Next, we investigated the signaling links between LIFR and SOCS3 in vitro and in vivo. SOCS3−/− trophoblast stem cells derived from SOCS3−/− blastocysts were more prone to differentiate into trophoblast giant cells in vitro (9). We analyzed the LIF-dependent Stat3 phosphorylation in tyrosine residues in SOCS3+/+ and SOCS3−/− trophoblast stem cells (Fig. 2, A and B). LIF induced Stat3 phosphorylation in SOCS+/+ trophoblast stem cells at 15 min after stimulation. In contrast, Stat3 phosphorylation at 15 min was markedly enhanced and prolonged until 60 min in SOCS3−/− trophoblast stem cells. The level of phospho-ERK was increased and that of p38 was decreased constantly in SOCS3−/− trophoblast stem cells (Fig. 2A). In addition, Stat3 was predominantly localized in the nucleus in SOCS3-deficient trophoblast giant cells in the placenta, indicating that Stat3 is constitutively activated in SOCS3-deficient trophoblasts in vivo (Fig. 2, C and D). The cells from the choriocarcinoma-derived cell line Rcho-1 cells are suitable models of in vivo trophoblast stem cells, and they can be induced to exit the mitotic cell cycle and undergo endoreduplication concomitant with differentiation into trophoblast giant cells (12). As established by trophoblast stem cell model in vitro, the differentiation into trophoblast giant cells is induced by replacing the proliferation media (20% fetal calf serum) with the differentiation media [10% horse serum (HS)]. We analyzed the cellular localization of Stat3 during the trophoblast giant cell differentiation using Rcho-1 cells. Comparably, Stat3 was predominantly localized in the nucleus in the differentiated trophoblast giant cells, whereas Stat3 was localized both in the cytosol and the nucleus in the undifferentiated cells (Fig. 2E). To clarify the functional relevance of the Stat3 activation, either SOCS3, dominant negative Stat3 (dnStat3), or dominant negative JAK1 (dnJAK1) was expressed using an expression vector in Rcho-1 cells and subsequently, the effect on the differentiation of trophoblast giant cells was evaluated. Interestingly, the forced expression of SOCS3, dnStat3, and dnJAK1 significantly inhibited the trophoblast giant cell differentiation (Fig. 3). These data suggest that the LIF-JAK1-Stat3-SOCS3 cascade plays an important role in the trophoblast giant cell differentiation.
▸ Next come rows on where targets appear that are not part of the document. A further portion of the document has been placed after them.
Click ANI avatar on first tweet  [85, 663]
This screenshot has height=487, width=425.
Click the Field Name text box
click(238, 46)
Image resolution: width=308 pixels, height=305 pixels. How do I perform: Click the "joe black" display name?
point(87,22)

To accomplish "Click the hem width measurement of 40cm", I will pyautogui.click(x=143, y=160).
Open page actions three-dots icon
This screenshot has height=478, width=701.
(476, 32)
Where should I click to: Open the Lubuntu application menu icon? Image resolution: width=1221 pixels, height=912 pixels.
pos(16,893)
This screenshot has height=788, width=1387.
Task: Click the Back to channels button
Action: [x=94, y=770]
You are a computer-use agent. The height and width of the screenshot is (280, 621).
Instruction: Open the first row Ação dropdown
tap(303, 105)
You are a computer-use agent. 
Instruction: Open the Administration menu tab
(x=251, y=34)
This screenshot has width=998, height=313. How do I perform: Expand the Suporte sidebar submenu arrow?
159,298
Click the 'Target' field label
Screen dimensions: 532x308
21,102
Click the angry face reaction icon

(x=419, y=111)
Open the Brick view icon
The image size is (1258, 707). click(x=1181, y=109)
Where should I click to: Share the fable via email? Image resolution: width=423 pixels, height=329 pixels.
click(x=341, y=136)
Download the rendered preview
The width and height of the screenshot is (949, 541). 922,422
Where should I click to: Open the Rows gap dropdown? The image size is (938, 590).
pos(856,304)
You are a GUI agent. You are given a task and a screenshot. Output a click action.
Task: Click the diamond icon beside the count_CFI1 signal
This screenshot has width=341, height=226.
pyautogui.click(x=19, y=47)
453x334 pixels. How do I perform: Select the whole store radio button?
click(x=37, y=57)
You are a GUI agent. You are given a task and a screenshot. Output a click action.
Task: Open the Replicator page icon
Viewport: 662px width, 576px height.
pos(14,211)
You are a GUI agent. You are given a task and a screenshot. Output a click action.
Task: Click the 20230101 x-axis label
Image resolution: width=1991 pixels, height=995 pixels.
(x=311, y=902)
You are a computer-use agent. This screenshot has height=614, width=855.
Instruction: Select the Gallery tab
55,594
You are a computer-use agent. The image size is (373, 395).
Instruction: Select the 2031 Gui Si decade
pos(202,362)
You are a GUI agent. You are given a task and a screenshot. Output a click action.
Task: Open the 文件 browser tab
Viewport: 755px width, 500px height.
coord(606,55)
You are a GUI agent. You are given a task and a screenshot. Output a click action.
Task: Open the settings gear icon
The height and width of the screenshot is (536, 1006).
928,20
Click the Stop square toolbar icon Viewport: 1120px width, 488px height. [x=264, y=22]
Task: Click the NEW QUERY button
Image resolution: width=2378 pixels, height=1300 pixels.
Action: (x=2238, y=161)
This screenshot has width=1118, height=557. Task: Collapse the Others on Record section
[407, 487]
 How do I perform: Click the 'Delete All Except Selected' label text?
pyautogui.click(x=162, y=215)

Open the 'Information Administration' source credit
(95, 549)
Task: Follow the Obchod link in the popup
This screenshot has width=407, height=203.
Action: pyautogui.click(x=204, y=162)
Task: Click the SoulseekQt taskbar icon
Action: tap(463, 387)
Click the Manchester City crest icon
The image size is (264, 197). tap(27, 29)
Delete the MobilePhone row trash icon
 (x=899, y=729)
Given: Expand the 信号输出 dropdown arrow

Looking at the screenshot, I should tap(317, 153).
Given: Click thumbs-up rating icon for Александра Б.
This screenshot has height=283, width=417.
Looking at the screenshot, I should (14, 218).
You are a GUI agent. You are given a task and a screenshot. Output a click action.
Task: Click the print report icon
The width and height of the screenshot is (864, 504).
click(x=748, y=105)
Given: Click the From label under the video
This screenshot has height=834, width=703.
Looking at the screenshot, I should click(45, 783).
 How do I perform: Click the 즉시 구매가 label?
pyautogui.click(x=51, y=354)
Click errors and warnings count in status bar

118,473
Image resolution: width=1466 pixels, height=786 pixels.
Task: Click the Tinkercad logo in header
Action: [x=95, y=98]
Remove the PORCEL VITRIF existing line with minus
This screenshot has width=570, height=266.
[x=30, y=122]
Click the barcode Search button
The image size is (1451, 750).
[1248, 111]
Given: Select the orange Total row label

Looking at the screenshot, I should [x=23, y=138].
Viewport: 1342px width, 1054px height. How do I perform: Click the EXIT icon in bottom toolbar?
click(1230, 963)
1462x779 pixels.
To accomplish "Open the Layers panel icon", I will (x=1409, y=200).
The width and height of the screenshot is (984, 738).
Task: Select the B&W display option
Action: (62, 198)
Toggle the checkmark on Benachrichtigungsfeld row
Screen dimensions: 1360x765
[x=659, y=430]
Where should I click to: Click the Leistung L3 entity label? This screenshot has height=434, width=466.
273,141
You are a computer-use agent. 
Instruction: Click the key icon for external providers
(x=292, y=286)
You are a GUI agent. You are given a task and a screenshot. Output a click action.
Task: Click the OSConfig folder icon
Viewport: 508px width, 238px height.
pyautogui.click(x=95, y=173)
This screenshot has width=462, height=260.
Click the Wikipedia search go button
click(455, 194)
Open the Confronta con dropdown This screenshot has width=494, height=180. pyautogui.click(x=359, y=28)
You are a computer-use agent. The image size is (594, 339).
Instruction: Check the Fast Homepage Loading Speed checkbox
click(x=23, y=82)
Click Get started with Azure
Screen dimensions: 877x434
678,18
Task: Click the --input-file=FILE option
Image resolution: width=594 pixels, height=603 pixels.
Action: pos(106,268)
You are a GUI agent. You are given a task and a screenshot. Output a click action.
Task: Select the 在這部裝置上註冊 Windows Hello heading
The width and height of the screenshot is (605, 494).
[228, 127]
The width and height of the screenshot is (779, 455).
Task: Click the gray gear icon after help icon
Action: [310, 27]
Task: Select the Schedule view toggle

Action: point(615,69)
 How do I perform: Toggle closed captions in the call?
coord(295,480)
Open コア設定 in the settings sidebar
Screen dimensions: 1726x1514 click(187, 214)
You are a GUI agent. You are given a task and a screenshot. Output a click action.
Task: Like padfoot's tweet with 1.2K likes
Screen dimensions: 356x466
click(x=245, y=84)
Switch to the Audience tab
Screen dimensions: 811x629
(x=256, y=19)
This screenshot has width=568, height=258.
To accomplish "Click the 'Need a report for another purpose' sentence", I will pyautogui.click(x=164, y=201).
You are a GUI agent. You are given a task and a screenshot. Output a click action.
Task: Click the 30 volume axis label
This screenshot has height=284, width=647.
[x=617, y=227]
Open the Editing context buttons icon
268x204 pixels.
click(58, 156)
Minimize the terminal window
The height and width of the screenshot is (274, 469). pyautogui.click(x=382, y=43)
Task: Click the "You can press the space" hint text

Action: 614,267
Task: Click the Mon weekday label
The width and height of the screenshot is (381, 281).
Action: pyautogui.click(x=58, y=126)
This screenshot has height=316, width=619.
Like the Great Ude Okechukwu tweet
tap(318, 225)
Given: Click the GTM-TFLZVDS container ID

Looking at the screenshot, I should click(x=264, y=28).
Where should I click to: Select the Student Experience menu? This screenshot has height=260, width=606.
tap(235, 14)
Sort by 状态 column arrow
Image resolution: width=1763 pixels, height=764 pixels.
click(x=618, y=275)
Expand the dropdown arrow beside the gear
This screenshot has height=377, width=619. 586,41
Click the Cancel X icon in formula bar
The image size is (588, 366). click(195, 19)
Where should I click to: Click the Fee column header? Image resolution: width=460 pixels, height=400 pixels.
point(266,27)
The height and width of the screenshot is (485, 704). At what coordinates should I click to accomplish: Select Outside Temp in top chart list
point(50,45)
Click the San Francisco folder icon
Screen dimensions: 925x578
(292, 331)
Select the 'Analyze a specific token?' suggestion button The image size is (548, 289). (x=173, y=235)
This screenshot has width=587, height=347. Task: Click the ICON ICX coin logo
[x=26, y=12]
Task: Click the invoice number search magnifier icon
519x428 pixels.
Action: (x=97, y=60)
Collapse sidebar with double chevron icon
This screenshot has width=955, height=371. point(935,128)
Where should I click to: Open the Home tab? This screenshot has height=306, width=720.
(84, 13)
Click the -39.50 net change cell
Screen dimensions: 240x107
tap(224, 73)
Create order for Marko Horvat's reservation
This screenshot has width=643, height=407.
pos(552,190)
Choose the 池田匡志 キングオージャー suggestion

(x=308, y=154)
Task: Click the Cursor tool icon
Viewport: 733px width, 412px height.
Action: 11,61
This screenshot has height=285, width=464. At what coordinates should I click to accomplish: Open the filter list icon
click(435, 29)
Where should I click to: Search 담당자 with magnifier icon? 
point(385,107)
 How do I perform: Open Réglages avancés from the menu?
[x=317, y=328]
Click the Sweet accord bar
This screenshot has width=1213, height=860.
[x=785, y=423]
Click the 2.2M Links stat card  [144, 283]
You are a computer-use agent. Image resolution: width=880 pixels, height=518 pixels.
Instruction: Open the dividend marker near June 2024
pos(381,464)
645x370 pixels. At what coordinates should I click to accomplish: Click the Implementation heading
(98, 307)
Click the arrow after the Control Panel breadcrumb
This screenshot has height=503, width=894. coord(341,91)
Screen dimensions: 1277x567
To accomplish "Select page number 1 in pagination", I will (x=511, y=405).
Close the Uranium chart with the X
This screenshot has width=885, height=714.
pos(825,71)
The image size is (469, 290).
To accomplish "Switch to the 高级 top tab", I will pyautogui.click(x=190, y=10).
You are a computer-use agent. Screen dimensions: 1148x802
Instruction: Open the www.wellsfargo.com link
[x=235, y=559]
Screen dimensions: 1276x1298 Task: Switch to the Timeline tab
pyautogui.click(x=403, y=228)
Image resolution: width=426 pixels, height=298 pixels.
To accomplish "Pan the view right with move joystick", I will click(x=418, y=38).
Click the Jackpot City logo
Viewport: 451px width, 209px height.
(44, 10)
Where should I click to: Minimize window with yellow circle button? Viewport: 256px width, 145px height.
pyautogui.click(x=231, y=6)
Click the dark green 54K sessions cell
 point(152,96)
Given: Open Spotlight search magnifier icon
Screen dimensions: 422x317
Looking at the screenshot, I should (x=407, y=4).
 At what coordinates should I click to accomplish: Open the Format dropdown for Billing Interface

Fig. 2. — Altered LIF Signaling in SOCS3−/− Trophoblast Stem Cells Derived from SOCS3−/− Blastocyst

A, In SOCS3−/− trophoblast stem cells, enhanced and prolonged phosphorylation of Stat3 on LIF stimulation was observed. ERK was constitutively phosphorylated and p38 phosphorylation was diminished in SOCS3−/− trophoblast stem cells. B, Quantitative analysis of Stat3 phosphorylation from three independent experiments. The intensity of P-Stat3 was normalized by that of Stat3. C, Stat3 was activated in the trophoblast giant cells (*arrows*) and trophoblasts (*arrowheads*) in the spongiotrophoblast layer in SOCS3-deficient placenta. The nuclear localization of Stat3 indicates Stat3 activation. D, An *enlarged image* of the indicated *square* in panel C. E, In Rcho-1 cells, Stat3 was activated in trophoblast giant cells but not in undifferentiated stem cells. DAPI, 4′,6-Diamino-2-phenylindole; P-ERK, phospho-ERK; P-Stat, phospho-Stat; P-P38MAPK, phospho-P38MAPK; gi, trophoblast giant cells; sp, spongiotrophoblast layer.

Fig. 3. — JAK1-Stat3 Signaling Regulates Trophoblast Giant Cell Differentiation

In Rcho-1 cells, the forced expression of dnJAK1, dnStat3, and SOCS3 significantly reduced the number of differentiated trophoblast giant cells, which were evaluated to be trypsin resistant. Representative data from three independent experiments are shown. The other experiments showed similar results.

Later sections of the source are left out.